:: Data ::

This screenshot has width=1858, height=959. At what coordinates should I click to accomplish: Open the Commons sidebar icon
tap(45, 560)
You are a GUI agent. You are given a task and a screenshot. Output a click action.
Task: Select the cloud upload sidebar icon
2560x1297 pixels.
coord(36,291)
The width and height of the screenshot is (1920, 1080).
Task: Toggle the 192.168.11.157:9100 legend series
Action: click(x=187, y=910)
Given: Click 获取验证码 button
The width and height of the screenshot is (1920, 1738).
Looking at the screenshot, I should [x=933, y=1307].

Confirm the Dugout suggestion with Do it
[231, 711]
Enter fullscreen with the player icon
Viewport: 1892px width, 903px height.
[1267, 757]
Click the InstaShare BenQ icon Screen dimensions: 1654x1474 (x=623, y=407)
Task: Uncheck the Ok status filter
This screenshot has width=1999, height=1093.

:::

Exercise description: Reproduce the entries exactly, each one as given.

Solution for this problem:
This screenshot has width=1858, height=959. At what coordinates should I click to accomplish: Open the Commons sidebar icon
tap(45, 560)
You are a GUI agent. You are given a task and a screenshot. Output a click action.
Task: Select the cloud upload sidebar icon
2560x1297 pixels.
coord(36,291)
The width and height of the screenshot is (1920, 1080).
Task: Toggle the 192.168.11.157:9100 legend series
Action: click(x=187, y=910)
Given: Click 获取验证码 button
The width and height of the screenshot is (1920, 1738).
Looking at the screenshot, I should [x=933, y=1307].

Confirm the Dugout suggestion with Do it
[231, 711]
Enter fullscreen with the player icon
Viewport: 1892px width, 903px height.
[1267, 757]
Click the InstaShare BenQ icon Screen dimensions: 1654x1474 (x=623, y=407)
Task: Uncheck the Ok status filter
This screenshot has width=1999, height=1093.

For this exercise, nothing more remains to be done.